Friday, January 5, 2018: 9:10 AM
Columbia 10 (Washington Hilton)
Although it is a commonplace to assert that “centralization” characterized the development of the Bourbon state, historians have often criticized the notion. Nonetheless, this idea does not easily go away because it seems, however vaguely, to explain certain fundamental features of the state. The proposed paper will revisit the question of centralization from the perspective of the “patrimonial” state. Frequently upbraided for viewing the state as a bureaucratic entity, Max Weber actually argued that Bourbon France was patrimonial, not bureaucratic, in nature. According to Weber’s “ideal type,” a patrimonial polity has no firm lines between public and private spheres. The state grows out of the personal role of the king as sovereign, the succession of members of the royal family, the king’s household (the royal court), and its extensive patron-client networks. In terms of this perspective, centralization begins by codifying and routinizing these relationships, but not by replacing them.
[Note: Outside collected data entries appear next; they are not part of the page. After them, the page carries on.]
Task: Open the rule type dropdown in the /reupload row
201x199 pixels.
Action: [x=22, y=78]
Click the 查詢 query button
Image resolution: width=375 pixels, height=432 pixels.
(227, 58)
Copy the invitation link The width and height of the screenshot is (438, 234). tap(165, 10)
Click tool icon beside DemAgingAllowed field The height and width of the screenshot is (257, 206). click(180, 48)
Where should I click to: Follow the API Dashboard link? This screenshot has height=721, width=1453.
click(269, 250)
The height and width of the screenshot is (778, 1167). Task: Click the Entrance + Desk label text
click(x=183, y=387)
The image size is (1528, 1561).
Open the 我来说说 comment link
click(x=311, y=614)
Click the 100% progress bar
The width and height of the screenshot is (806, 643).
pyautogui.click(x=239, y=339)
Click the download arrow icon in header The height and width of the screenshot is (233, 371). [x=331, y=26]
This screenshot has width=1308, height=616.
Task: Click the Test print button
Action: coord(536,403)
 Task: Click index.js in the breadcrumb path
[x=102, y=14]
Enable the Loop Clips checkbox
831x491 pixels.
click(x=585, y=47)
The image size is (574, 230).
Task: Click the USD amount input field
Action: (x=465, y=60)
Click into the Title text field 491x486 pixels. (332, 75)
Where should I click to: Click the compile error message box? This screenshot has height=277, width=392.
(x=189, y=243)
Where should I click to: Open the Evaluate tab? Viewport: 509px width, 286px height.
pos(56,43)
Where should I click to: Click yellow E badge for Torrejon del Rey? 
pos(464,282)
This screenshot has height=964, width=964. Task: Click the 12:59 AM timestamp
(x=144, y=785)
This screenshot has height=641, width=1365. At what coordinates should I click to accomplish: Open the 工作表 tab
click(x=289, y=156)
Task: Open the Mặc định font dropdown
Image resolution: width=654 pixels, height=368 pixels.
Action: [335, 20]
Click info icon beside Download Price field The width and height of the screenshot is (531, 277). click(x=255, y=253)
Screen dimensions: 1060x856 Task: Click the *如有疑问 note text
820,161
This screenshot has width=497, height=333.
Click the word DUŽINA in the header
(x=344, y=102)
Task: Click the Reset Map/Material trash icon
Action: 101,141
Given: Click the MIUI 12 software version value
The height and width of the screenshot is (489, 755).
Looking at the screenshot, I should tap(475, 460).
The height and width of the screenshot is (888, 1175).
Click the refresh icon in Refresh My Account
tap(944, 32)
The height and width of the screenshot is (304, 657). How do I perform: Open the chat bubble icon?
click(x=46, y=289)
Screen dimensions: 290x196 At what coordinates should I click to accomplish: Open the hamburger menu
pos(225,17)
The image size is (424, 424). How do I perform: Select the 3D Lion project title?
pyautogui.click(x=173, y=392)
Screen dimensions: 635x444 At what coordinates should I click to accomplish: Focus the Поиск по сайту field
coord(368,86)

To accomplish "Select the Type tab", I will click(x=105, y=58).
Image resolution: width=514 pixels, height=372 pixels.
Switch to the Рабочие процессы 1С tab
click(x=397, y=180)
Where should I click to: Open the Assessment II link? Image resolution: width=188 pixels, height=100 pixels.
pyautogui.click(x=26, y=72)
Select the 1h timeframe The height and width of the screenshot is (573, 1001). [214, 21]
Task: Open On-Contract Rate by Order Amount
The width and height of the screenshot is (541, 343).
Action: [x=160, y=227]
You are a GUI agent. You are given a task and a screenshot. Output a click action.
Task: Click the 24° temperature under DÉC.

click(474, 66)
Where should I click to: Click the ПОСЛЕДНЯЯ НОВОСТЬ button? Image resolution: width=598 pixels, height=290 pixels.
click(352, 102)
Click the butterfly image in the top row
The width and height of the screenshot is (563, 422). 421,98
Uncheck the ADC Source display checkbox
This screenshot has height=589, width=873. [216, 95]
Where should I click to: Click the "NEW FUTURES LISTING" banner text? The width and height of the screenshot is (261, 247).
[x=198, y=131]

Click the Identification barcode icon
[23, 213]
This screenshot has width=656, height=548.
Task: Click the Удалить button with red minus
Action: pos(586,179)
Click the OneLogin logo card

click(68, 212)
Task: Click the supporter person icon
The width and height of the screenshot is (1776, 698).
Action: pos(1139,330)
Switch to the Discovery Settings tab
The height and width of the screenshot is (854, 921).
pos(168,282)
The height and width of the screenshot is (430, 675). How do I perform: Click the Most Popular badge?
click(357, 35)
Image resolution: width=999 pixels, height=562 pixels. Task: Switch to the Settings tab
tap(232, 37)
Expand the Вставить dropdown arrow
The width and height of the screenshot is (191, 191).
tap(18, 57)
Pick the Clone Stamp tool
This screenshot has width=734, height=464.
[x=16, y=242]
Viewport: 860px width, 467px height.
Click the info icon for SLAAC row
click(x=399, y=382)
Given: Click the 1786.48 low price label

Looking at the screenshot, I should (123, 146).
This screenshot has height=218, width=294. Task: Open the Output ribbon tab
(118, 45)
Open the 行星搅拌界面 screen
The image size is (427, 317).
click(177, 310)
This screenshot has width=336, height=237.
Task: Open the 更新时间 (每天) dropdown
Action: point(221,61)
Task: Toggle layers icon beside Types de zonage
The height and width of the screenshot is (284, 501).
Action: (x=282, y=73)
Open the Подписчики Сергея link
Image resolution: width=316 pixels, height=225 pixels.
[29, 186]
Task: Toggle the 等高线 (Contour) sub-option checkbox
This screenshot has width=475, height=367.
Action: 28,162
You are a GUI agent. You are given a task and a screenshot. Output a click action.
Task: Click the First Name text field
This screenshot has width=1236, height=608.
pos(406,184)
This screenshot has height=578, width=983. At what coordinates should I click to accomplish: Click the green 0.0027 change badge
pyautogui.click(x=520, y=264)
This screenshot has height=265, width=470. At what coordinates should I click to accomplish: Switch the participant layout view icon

Hence, in the case of France, although it looked as if the French state was simply becoming more bureaucratic as networks of officials developed, it actually was becoming more contradictory in its institutional development. The core of the patrimonial state—personal royal sovereignty, the court with all its hangers-on, and its patronage networks—remained as powerful as ever and could not be fundamentally reformed or eliminated without destroying the nature of that state itself. When reforming ministers, particularly after 1750, tried to reform the state by attacking court-based vested interests and other privileged entities, they came up against a seemingly unsolvable problem: they had to pit the state against itself.